Sun – b – potatoes and shredded cheese; d – chili cornbread pie

Mon – b – cottage cheese pancakes; d – hot dog hash

Tues – b – eggs and potatoes; d – fish casserole

Wed – b – corn fritters; d – spinach and cheese calzones

Thur – b – pumpkin bread; d – lentil tomato soup

Fri – b – baked oatmeal

Friday night begins our weekend menu plan, so it’s not included here.

Avivah

Menu planning

Since I wrote a couple of days ago about creating structure in your days, I thought it might be helpful to share what I do about meals. Since mealtimes come around with almost frightening regularity, being prepared for them makes all the difference between relaxed family meals and a tense mom rushing around trying to find something to fill everyone up at the last minute. (I’ve been on both sides of dinner time, and really strongly advocate being ready!)

I make three meals a day, and almost everything is cooked from scratch. I don’t do anything too fancy, but just knowing ahead of time what is planned makes cooking from scratch much easier. For eg, I can soak and sprout the beans a day before I need to cook them (which maximizes the nutritional value as well as making them more digestible), without needing to spend extra time on it because I see it coming up on the menu. If I’m making turkey pot pie, I will whip up a double recipe of biscuit dough and use half for a breakfast, and the other half to top the pot pie.

As each week progresses, I often make some changes to my written menu, depending on what leftovers I have, maybe to take advantage of a great sale on something this week, etc. But I still have the basic structure there, I don’t have to plan every meal an hour before dinner. Like this, we have a nice variety, we have meals everyone usually enjoys, and I don’t have the pressure of trying to think about it more than once every three weeks.

It’s really nice to all sit down together for a cooked meal. It’s just a totally different feeling than everyone scrounging for something of their own. I try to sit down as a family for all three meals every day, though lunch tends to be the weakest – sometimes only half the family is there at a time and others are busy playing outside, or something like that, but I’m okay with it. Soups, casseroles, and one pot dishes are great in terms of ease and limited time.
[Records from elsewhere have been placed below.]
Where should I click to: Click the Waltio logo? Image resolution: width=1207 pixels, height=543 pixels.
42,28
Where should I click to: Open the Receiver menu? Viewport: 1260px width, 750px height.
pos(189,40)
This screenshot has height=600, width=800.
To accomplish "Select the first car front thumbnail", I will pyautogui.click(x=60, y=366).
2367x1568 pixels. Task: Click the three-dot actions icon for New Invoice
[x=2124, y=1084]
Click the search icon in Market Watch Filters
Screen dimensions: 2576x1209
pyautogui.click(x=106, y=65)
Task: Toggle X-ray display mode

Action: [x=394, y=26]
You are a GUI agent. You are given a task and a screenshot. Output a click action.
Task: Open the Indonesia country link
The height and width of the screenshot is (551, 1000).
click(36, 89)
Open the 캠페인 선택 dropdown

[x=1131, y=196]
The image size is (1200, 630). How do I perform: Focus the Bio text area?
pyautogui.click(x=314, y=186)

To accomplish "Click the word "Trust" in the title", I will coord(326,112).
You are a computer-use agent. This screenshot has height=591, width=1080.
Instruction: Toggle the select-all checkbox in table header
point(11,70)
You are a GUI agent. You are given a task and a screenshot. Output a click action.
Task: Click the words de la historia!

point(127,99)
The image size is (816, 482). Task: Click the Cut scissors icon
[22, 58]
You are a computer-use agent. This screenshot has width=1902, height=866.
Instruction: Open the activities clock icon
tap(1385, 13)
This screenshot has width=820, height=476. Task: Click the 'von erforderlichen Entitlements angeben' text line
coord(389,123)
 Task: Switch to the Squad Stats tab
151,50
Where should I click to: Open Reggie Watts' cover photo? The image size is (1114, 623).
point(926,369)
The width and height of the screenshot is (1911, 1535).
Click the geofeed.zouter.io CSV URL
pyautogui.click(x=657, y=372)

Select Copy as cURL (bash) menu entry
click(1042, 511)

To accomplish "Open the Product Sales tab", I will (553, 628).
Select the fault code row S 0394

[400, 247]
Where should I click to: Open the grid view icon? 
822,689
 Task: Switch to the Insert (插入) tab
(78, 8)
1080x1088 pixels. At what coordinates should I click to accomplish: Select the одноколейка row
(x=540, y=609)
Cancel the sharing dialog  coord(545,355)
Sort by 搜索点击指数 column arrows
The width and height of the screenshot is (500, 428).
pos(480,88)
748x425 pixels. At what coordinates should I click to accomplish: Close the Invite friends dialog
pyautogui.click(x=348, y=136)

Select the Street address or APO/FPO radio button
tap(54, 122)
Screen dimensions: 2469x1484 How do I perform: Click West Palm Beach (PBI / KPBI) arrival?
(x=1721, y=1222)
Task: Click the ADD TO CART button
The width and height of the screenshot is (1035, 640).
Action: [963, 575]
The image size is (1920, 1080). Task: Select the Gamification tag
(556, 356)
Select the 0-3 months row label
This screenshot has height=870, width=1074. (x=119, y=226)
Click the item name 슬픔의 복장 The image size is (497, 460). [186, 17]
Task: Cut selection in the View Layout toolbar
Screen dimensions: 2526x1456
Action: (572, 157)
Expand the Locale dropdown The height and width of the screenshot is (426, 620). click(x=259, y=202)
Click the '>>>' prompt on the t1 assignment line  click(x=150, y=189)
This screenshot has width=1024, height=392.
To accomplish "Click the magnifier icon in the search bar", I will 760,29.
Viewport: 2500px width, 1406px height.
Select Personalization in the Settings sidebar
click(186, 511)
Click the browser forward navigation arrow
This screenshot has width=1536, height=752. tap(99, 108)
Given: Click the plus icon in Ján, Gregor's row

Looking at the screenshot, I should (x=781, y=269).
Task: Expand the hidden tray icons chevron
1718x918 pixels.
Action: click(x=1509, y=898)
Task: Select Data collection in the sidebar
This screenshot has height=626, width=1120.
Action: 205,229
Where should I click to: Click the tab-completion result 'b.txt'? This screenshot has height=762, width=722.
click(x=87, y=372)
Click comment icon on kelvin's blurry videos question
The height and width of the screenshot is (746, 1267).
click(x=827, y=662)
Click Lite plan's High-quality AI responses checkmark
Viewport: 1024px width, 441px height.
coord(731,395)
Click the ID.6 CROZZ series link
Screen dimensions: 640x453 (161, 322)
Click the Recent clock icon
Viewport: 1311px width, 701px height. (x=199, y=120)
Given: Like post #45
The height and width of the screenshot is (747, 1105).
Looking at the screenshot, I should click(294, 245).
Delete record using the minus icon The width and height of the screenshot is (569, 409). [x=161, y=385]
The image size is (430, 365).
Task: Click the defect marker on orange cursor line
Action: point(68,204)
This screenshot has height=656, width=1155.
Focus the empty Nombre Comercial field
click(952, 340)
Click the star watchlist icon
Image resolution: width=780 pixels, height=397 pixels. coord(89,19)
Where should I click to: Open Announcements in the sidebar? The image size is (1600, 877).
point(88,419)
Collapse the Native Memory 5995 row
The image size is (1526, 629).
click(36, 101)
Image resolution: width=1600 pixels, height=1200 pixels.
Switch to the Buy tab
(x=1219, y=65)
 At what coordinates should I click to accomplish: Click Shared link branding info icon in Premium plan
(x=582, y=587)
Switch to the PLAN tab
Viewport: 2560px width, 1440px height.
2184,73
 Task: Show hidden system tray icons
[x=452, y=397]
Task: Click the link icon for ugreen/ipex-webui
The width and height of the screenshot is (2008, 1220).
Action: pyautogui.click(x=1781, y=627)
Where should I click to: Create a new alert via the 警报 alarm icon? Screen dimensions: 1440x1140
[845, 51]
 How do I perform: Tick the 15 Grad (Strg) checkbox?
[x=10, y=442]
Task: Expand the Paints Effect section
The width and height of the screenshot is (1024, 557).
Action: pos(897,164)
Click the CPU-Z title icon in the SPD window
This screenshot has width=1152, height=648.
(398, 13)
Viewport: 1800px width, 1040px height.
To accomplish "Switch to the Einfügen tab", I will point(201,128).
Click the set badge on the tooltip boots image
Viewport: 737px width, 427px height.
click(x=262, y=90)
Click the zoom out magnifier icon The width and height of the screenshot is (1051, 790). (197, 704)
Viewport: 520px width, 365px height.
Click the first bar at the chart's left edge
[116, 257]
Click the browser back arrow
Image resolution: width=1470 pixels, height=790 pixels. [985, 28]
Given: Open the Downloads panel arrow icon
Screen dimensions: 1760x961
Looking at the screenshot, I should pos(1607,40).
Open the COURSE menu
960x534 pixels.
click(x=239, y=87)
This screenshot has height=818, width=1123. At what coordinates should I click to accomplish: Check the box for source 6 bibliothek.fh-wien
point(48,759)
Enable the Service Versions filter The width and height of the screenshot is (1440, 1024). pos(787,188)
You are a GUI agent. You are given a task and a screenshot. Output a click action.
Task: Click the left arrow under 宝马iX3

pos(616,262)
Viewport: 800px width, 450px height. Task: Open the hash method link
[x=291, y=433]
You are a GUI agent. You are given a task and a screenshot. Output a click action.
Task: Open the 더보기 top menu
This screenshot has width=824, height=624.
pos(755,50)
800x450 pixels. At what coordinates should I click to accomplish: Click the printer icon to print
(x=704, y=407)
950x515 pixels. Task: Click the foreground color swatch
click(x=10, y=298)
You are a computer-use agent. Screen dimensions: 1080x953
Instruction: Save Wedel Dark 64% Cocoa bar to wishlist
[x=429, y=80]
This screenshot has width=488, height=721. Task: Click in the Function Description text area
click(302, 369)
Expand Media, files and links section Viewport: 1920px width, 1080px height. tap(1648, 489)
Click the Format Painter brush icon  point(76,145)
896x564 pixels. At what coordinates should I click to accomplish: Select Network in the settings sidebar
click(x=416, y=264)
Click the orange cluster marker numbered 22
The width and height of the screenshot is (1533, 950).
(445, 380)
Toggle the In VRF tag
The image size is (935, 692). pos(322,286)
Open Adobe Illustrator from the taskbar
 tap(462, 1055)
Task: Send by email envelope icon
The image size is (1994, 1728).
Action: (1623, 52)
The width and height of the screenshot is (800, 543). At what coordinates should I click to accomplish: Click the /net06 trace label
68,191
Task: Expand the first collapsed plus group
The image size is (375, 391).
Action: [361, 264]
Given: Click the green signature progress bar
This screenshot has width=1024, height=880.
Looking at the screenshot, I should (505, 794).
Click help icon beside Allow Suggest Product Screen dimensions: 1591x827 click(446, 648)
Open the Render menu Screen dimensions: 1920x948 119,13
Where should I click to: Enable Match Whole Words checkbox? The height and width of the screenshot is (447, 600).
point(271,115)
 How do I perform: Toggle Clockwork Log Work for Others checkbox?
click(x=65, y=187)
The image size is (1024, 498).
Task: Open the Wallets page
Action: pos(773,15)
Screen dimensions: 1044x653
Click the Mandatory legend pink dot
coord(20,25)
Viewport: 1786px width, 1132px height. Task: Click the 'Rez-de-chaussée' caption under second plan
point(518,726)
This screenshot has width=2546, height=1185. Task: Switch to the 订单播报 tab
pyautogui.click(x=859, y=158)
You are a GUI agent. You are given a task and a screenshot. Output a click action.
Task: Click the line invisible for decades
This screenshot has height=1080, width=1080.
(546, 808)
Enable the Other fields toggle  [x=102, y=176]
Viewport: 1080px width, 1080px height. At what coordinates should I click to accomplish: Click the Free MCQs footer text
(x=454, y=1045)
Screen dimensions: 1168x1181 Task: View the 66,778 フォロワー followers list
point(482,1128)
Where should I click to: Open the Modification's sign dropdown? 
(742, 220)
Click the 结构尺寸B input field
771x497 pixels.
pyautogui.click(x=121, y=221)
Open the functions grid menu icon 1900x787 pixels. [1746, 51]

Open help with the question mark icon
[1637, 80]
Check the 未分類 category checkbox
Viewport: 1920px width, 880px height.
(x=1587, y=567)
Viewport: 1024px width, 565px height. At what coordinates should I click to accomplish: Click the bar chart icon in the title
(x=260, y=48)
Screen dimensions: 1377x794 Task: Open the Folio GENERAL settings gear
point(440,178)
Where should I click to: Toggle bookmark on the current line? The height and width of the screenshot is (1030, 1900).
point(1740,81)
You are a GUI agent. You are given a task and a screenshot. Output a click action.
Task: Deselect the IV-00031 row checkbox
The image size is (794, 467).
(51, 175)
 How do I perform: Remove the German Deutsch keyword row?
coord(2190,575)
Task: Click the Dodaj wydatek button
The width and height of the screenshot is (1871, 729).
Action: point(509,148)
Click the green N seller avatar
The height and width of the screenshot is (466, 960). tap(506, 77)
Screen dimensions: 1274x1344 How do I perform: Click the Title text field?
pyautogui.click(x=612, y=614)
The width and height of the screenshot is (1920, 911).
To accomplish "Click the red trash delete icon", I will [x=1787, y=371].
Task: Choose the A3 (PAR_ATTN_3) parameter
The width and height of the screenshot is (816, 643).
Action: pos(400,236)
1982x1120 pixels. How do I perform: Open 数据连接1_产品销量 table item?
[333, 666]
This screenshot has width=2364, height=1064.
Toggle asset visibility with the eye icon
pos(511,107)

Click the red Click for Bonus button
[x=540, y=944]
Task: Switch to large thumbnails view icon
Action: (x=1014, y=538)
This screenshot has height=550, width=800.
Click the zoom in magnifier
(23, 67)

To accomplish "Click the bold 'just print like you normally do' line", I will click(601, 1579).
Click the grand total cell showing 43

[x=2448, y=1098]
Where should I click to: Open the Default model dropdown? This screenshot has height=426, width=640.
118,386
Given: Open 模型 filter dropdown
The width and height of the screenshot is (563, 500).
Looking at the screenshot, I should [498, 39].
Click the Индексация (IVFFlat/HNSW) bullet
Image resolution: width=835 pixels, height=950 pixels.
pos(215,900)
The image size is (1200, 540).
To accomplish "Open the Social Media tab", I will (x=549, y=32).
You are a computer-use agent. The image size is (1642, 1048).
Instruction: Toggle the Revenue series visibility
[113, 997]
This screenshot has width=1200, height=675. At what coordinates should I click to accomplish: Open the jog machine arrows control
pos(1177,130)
Here’s what this week’s menu looks like (many that look vegetarian actually have meat stock or gravy added for flavoring and nutritional value):

Sunday – b: pancakes (made of freshly ground millet, buckwheat, and rice); l – can’t remember, leftovers, I think; d – chili with cornbread
Monday – b: farmers casserole (shredded potatoes with eggs, ricotta cheese, and yogurt); l – freshly baked Cuban bread, split pea soup; d – buckwheat with ground beef and veggies
Tuesday: b – baked oatmeal; l – fresh bread, chickpeas, fried potatoes (my kids asked if they could make this today so I agreed and changed the original plan); d- baked beans and hot dogs
Wednesday: b- cranberry muffins; l – turkey pot pie; d – pizza
Thursday: b – pumpkin bread; l – baked potatoes w/ leftover stew ; d – spaghetti squash with meat sauce

Having meals planned out ahead of time also helps keep the food budget in check, something I will write more about in the future since there seems to be more interest in this aspect of things than I initially expected!